The lockout laws introduced in Kings Cross in late February this year have been heralded as a success, with numbers of violent assaults dropping by half since the introduction of the laws. The changes in crime rates after adopting similar lockout laws for Newcastle, over a substantially longer period of 5 years, averaged at a 30% reduction in crime. While both of these areas seem to reflect positive changes in behaviour caused, or at least influenced, by restrictions on late-night trading of bars and hotels, the statistics lose much of their effect when viewed alongside the crime rates of other areas in New South Wales. In the same period in the similar-sized cities of Penrith, Wollongong, Sutherland Shire and Gosford, similar or greater reductions in crime rates were recorded, despite the absence of any similar lockout provisions for liquor establishments; suggesting lockouts don’t work as the provisions in Newcastle had little effect in bringing down the rates of violent crimes.
With little demonstrable direct impact on the rates of violent behaviour, the negative effects of the lockout laws may outweigh the supposed benefits that they bring. The economic impact of reduced trading hours is a cause of concern for many business owners and the reduced activity of Sydney’s iconic nightlife precincts threatens the city’s tourism sector.
Further issues with the lockout provisions could be that rather than promoting responsible drinking habits, the restrictions encourage patrons to drink more in a shorter time period, or simply travel to locations unaffected by the legislation.
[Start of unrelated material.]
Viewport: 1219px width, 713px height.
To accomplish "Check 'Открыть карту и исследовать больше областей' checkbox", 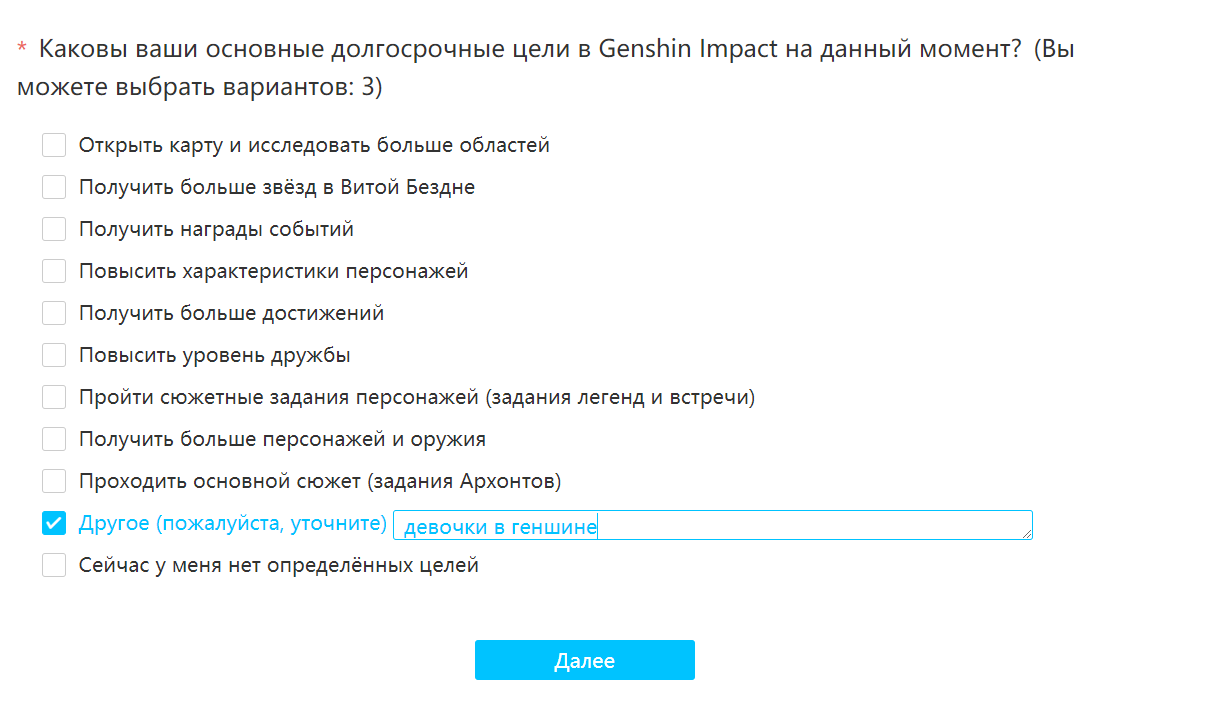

NSW Assistant Commissioner Mark Murdoch admitted to the ABC that the new rules could “just move the crowds and violence elsewhere” . Peter Miller, Principal Research Fellow at Deakin University, also acknowledged the potential for the implementation of restrictions in some areas to simply move problems to other areas, which may not be as well-equipped to deal with them.
Patrons have regularly been shown to travel across the Queensland border for the increased trading hours offered by northern NSW venues, and Gold Coast Mayor Tom Tate has already vocalised his ambition to capitalise on NSW’s restrictions, hoping to tempt NSW patrons across the border and turn the Gold Coast into “Australia’s Las Vegas”. Thus while it may appear that crime rates decrease in areas affected by the lockout provisions, it may simply be that the violence has been relocated to another area. Logically, this increased congregation of patrons in an area may lead to increased levels of alcohol-fuelled violence, with crowding at licensed venues identified as a leading propagator of violent activity.
Conversely, decreases in the level of patronage of a given precinct will logically reduce the number of incidents in that area. Statistics on the reduction in patron numbers since the introduction of the lockout in Sydney don’t appear to receive the same attention in the media as those relating to decreases in violent behaviour. The reality appears to be that since the O’Farrell crackdown, crowds have deserted the Cross by up to 30%, with other anecdotal reports depicting the desertion of previously renowned nightlife spots.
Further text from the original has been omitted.